LA DÉCROISSANCE OU LES LIMITES DE LA CROISSANCE

Le modèle actuel s’est façonné avec la révolution industrielle : celui d’une économie basée sur la croissance de la production. Reconnaissons, que le modèle a plutôt bien fonctionné. Jusque dans les années 70, la croissance économique se traduisait quasi mécaniquement par une hausse du bien-être. Mais depuis le modèle se dérègle. Dès 1972, le rapport Meadow, commandé par le Club de Rome s’intitulait Les limites de la croissance.

Depuis plusieurs décennies, les fruits de la croissance sont de moins en moins répartis. Aux Etats-Unis, 47% de la richesse nationale va aux 10% les plus riches contre 34% dans les années 80. Par ailleurs, cette recherche de croissance économique n’est pas sans conséquence sur notre environnement. Comme nous l’avions évoqué dans notre article sur le réchauffement climatique, le jour où nous avons épuisé les ressources annuelles de la terre est de plus en plus tôt dans l’année.

DÉCROISSANCE OU DÉVELOPPEMENT DURABLE

Nichola Georgescu-Roegen, mathématicien américain d’origine roumaine, fut l’un des premiers à souligner qu’un développement infini de l’activité est incompatible avec un monde où, par définition, les ressources naturelles sont limitées. Et la hausse annoncée de la population mondiale (11 milliards d’habitants en 2100) ne va pas arranger la situation, si aucun changement de notre modèle n’intervient. Pire, une partie de la croissance actuelle est tirée par les dépenses nécessaires à régler les problèmes environnementaux que nous créons nous-mêmes.

Mais alors pourquoi parler de décroissance, quand il s’agirait plutôt de développement durable ou de croissance verte ? Les adeptes de la décroissance vous expliqueront qu’il s’agit là de notions purement marketing, destinées justement à tirer la croissance économique ! Car la décroissance, c’est une rupture avec les indicateurs traditionnels de l’économie. Il s’agit d’en finir avec le lien entre développement et pourcentage de croissance. Il s’agit plutôt de parler de degré d’égalité, de santé, de bien-être ou bien d’empreinte carbone. Le mouvement trouve un écho réel chez tous nos cadres en quête de sens dans leur travail quotidien.

DÉCROISSANCE DE MULTIPLES FORMES POSSIBLES

Partager le constat est assez tentant.
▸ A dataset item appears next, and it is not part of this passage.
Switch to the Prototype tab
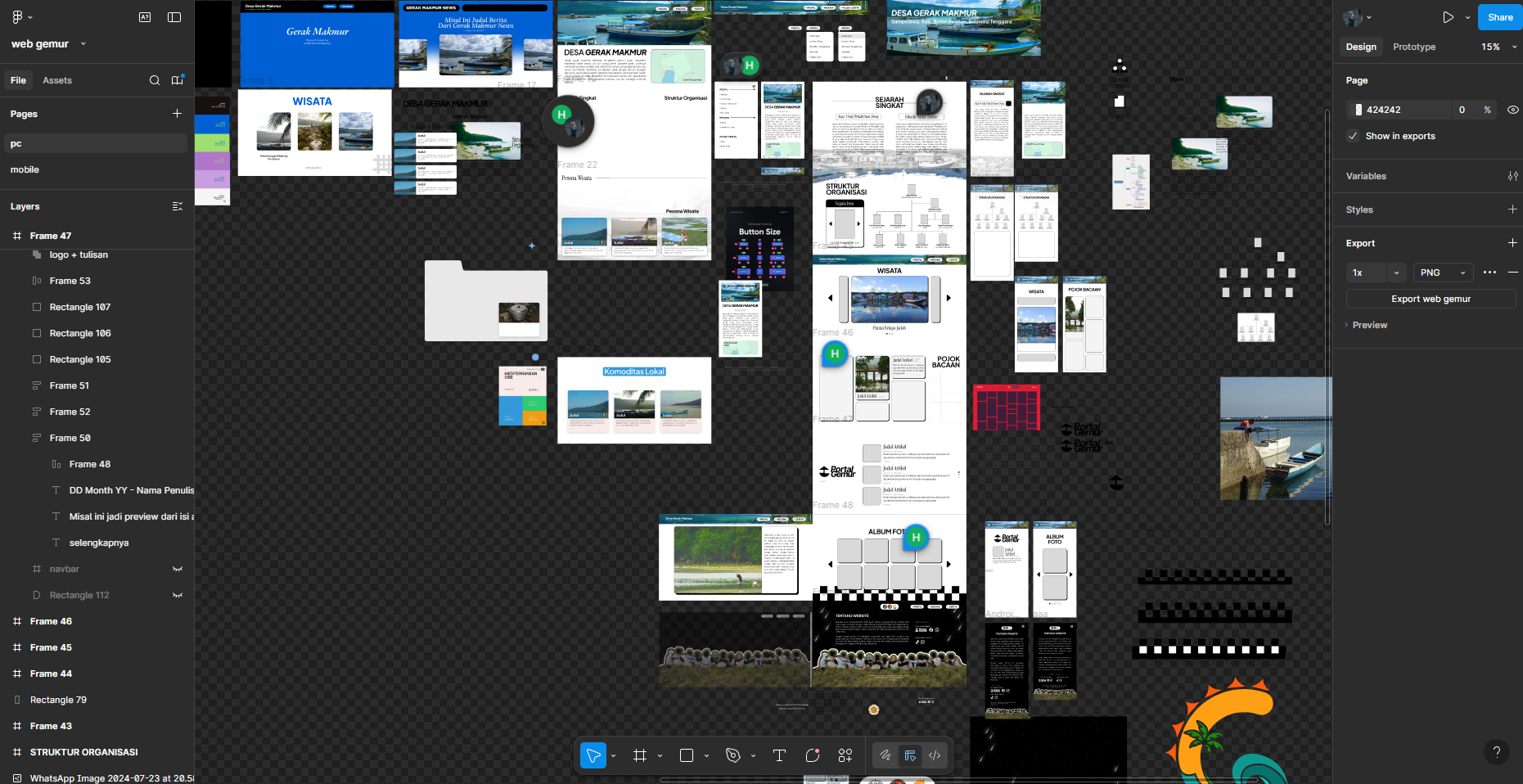 point(1414,47)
Même si, pour être honnête, il apparaît très limité dans sa diffusion : des personnes blanches, sur-éduquées en ayant assez de faire des Power Point. Mais concrètement que fait-on ?  Les idées sont multiples et tournent autour de la consommation locale, d’une relocalisation des industries, du développement d’activités plus consommatrices de main d’œuvre, du développement des coopératives, voire de la gratuité. La fiscalité revient assez rapidement également : taxation des ressources naturelles qui permettraient de développer des secteurs plus consommateurs en travail, taxes sur les bénéfices pour redistribuer de la richesse, intégration du coût de la pollution générée en Chine dans le prix des produits consommés en France. Et parmi les plus extrêmes : contrôler les naissances pour limiter la population sur terre.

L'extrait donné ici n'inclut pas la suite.